(Items from a data source)
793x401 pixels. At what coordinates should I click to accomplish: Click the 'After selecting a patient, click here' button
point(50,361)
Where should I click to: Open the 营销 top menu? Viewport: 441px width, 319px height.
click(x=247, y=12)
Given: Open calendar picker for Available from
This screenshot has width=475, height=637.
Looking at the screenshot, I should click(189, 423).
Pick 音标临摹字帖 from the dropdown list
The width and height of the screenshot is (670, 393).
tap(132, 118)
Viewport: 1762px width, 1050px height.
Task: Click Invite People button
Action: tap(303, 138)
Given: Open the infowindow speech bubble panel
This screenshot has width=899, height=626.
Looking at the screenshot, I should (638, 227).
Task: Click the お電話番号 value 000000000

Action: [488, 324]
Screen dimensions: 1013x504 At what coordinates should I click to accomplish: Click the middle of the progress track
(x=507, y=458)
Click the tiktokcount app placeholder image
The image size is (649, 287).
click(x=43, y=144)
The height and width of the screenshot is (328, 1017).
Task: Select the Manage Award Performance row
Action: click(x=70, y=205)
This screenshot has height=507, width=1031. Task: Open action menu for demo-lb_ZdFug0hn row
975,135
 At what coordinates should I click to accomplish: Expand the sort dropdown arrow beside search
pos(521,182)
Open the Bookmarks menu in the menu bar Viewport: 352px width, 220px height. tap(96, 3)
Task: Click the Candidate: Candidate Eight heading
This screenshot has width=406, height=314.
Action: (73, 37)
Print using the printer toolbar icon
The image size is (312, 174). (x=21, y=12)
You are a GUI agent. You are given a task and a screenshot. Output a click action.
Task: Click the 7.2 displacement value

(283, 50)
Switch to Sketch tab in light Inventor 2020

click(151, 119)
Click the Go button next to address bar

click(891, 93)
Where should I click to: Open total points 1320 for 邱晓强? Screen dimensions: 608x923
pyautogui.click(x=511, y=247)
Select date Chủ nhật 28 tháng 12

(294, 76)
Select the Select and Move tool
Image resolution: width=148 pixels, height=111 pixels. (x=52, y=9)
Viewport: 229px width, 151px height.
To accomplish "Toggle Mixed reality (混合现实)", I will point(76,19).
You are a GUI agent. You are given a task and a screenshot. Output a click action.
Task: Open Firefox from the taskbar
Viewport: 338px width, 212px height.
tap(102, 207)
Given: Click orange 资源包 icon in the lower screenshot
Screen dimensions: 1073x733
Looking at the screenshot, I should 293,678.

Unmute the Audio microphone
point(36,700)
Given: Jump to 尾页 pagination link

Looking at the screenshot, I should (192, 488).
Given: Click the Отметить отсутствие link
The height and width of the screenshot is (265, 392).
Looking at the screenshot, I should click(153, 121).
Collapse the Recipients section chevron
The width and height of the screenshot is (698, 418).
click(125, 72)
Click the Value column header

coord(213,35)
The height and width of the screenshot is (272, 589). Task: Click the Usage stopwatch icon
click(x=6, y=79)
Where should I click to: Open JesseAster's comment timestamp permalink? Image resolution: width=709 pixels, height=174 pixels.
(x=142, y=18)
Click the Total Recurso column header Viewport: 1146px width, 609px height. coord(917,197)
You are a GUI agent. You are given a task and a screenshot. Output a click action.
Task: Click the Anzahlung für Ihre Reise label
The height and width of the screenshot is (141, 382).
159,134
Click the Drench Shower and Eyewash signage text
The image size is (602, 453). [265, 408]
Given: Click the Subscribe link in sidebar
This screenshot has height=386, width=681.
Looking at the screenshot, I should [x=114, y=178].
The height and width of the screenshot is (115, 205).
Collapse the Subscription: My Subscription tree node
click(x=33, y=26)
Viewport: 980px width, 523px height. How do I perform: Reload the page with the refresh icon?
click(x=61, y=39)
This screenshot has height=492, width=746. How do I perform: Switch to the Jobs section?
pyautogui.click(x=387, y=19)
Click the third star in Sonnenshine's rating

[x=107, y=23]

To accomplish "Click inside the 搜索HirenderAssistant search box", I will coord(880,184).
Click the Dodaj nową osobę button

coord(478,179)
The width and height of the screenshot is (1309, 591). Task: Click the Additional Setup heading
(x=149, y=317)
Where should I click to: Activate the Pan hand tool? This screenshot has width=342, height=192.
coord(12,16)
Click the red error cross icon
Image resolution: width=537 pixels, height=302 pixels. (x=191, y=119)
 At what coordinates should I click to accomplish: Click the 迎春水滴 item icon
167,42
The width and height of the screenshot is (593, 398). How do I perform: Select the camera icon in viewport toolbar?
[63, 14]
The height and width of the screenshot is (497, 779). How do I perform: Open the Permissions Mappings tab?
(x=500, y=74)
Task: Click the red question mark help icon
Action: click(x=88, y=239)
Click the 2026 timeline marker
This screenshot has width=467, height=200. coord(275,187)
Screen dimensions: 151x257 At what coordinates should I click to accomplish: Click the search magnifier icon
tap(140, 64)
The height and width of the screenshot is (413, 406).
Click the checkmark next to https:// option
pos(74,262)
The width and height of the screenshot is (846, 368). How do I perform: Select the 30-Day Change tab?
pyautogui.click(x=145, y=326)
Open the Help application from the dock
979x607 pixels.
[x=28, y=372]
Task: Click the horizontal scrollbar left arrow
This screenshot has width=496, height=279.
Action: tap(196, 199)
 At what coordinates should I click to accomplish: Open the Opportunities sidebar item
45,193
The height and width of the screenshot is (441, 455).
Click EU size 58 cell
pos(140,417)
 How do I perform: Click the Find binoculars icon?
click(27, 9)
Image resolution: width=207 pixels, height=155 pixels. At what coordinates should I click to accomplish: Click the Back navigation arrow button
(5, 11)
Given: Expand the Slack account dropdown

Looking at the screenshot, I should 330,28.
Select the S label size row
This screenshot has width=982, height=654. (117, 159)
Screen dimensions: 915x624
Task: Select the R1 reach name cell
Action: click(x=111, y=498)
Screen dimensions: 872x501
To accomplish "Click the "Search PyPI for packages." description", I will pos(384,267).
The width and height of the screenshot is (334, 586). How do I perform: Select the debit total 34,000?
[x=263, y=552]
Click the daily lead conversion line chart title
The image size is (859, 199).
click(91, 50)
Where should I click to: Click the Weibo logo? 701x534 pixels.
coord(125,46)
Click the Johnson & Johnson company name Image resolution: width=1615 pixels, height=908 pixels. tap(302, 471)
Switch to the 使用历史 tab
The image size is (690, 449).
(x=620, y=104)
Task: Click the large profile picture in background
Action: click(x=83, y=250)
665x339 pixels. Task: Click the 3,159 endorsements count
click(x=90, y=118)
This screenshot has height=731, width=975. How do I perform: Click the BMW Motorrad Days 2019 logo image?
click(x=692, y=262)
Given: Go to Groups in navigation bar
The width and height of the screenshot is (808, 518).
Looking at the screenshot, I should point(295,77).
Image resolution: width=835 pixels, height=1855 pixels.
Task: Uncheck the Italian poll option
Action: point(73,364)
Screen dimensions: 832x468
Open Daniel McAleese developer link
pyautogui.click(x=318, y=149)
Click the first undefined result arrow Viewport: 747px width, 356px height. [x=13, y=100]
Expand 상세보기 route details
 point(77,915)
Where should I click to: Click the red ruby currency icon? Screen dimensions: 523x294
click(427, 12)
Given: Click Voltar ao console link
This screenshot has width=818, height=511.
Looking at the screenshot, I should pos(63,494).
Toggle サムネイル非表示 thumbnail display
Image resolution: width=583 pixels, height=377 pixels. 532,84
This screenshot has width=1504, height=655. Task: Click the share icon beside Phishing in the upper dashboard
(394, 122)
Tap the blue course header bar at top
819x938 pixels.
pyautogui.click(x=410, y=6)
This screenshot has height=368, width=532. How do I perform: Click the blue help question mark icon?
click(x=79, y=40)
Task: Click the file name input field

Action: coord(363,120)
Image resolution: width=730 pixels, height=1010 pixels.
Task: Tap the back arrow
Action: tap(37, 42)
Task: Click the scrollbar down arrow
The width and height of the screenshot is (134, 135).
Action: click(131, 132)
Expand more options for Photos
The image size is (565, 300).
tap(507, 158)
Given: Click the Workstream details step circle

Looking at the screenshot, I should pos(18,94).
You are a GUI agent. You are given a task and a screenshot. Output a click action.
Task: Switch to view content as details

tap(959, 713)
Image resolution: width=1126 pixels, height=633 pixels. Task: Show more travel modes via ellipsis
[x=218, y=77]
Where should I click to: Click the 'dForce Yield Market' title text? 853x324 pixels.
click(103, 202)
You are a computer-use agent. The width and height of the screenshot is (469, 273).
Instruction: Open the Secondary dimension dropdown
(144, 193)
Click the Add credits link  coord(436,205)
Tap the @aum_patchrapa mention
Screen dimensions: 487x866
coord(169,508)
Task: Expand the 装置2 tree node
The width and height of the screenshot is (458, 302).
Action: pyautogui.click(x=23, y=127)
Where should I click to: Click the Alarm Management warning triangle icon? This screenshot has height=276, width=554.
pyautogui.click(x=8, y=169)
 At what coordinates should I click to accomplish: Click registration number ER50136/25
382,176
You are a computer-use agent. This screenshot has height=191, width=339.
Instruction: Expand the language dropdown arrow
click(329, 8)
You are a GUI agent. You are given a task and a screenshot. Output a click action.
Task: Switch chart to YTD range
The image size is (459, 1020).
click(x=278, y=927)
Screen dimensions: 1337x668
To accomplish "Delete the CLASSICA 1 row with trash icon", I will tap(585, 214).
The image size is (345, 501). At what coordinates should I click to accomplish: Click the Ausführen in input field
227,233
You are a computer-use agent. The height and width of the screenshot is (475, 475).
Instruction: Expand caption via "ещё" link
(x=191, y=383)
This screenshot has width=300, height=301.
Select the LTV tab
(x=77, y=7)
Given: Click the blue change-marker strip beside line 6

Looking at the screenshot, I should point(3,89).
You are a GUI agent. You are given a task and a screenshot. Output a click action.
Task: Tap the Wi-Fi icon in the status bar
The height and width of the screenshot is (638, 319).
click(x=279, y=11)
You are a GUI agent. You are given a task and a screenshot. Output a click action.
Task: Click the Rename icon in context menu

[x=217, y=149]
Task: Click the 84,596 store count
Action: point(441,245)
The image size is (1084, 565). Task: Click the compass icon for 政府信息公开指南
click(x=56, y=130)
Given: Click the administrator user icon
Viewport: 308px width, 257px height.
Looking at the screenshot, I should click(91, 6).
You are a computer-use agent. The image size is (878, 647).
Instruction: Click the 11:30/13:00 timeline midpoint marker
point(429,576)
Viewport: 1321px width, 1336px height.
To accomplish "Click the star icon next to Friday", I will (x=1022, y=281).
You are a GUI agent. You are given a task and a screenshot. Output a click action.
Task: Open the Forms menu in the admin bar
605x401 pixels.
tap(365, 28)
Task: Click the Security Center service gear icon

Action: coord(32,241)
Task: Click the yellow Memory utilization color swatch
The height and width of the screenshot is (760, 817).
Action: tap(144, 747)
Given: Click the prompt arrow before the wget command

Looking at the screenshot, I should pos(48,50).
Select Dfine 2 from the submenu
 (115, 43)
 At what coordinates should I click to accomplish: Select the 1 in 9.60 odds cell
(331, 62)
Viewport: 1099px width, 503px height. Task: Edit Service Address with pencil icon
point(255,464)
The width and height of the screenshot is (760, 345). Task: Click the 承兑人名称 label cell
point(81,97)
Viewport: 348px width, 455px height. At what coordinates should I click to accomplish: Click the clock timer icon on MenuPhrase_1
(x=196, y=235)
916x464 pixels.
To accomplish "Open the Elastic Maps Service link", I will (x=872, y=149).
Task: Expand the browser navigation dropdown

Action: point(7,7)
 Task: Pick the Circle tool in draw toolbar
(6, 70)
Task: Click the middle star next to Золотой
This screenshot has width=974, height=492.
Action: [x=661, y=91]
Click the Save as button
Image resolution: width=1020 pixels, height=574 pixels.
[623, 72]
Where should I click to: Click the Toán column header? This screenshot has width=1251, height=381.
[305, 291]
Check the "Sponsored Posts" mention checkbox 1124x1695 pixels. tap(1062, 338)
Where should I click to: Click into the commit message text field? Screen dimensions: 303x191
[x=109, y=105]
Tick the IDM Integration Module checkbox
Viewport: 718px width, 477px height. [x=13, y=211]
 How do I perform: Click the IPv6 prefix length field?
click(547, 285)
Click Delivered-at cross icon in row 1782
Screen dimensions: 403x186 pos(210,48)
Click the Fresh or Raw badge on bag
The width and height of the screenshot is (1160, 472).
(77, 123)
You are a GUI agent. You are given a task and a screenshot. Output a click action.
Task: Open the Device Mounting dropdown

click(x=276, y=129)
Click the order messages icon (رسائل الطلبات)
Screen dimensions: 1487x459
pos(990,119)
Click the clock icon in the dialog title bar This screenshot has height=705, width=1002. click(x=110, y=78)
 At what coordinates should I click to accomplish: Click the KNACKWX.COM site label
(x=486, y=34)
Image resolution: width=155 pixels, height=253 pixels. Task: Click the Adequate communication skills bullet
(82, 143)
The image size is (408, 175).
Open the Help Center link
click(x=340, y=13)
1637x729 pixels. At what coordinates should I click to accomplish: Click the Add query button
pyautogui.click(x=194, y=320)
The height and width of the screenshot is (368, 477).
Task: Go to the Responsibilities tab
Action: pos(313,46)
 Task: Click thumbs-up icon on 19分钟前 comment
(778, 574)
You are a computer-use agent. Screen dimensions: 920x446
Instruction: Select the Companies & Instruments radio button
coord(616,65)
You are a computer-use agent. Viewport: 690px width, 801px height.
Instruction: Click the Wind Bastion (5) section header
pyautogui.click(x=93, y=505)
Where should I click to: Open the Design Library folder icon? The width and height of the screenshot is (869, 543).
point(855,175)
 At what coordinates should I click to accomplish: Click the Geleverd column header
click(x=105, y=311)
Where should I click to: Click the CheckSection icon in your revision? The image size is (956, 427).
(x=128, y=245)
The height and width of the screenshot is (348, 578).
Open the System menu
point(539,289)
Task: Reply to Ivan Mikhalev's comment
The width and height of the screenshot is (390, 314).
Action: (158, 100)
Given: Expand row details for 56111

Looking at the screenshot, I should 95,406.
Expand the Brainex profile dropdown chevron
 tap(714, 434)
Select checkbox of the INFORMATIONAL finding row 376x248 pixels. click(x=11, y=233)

■ Task directions ■
Reproduce, word for word and in full, only the lines above that start at the line with "You are a computer-use agent. This" and run through the line with "This screenshot has width=300, height=301.", both ends included.

■ Answer section ■
You are a computer-use agent. This screenshot has height=191, width=339.
Instruction: Expand the language dropdown arrow
click(329, 8)
You are a GUI agent. You are given a task and a screenshot. Output a click action.
Task: Switch chart to YTD range
The image size is (459, 1020).
click(x=278, y=927)
Screen dimensions: 1337x668
To accomplish "Delete the CLASSICA 1 row with trash icon", I will tap(585, 214).
The image size is (345, 501). At what coordinates should I click to accomplish: Click the Ausführen in input field
227,233
You are a computer-use agent. The height and width of the screenshot is (475, 475).
Instruction: Expand caption via "ещё" link
(x=191, y=383)
This screenshot has width=300, height=301.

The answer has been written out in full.